And a clever Excel developer named Rob Bovey wrote an add-in which does the trick for you. it’s a free add-in available from his web site. Go to http://appspro.com and look for the Chart Labeler.


Comment from Jon Peltier
Time: Wednesday, May 5, 2010, 10:54 am

I questioned Paul about his use of a donut chart. He says it’s what the customer wanted to use to show relationships qualitatively:

This use of a donut chart is probably fine, since we don’t care about the areas of the arcs.


Comment from Rishu
Time: Friday, May 7, 2010, 3:25 am

Hi,

I am showing both the label and the value in my chart. For example, in my chart it would appear (A,3), (B,0) & (C,3) for Beta.

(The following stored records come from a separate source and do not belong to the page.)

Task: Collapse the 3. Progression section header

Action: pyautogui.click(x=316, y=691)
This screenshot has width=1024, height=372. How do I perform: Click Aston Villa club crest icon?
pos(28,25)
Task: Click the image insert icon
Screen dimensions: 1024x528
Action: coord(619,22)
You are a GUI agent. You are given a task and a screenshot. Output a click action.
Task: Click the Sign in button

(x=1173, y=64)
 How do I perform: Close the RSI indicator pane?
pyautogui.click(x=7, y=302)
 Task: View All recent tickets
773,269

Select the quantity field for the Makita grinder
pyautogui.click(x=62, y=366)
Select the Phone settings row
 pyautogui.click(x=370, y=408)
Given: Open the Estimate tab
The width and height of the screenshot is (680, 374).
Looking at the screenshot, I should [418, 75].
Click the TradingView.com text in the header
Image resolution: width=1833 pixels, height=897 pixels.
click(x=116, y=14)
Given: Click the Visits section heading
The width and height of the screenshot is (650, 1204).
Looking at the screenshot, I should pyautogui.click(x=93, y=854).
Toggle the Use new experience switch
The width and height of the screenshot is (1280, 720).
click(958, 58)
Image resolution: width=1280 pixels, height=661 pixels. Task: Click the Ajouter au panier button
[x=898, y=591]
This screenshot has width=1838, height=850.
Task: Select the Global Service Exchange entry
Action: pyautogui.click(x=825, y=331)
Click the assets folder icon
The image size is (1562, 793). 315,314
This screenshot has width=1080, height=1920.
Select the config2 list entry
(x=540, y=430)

However, I want only (A,3) & (C,3) to appear.

Is it possible to do that? Basically for ZERO value, I neither want the label nor the value to appear.

Please help

Rishu


Comment from Jon Peltier
Time: Friday, May 7, 2010, 7:57 am

You can hide the zero value using a custom number format that suppresses zeros. However, the category will still appear, and it will look like ‘B,’.


Comment from Rishu
Time: Sunday, May 9, 2010, 7:52 pm

Hi Jon,

Yea currently I am doing that but because I have a lot of series and for a particular data points, only a few have values. This causes all the labels with zero values to overlap each other and hence the figure looks clumsy.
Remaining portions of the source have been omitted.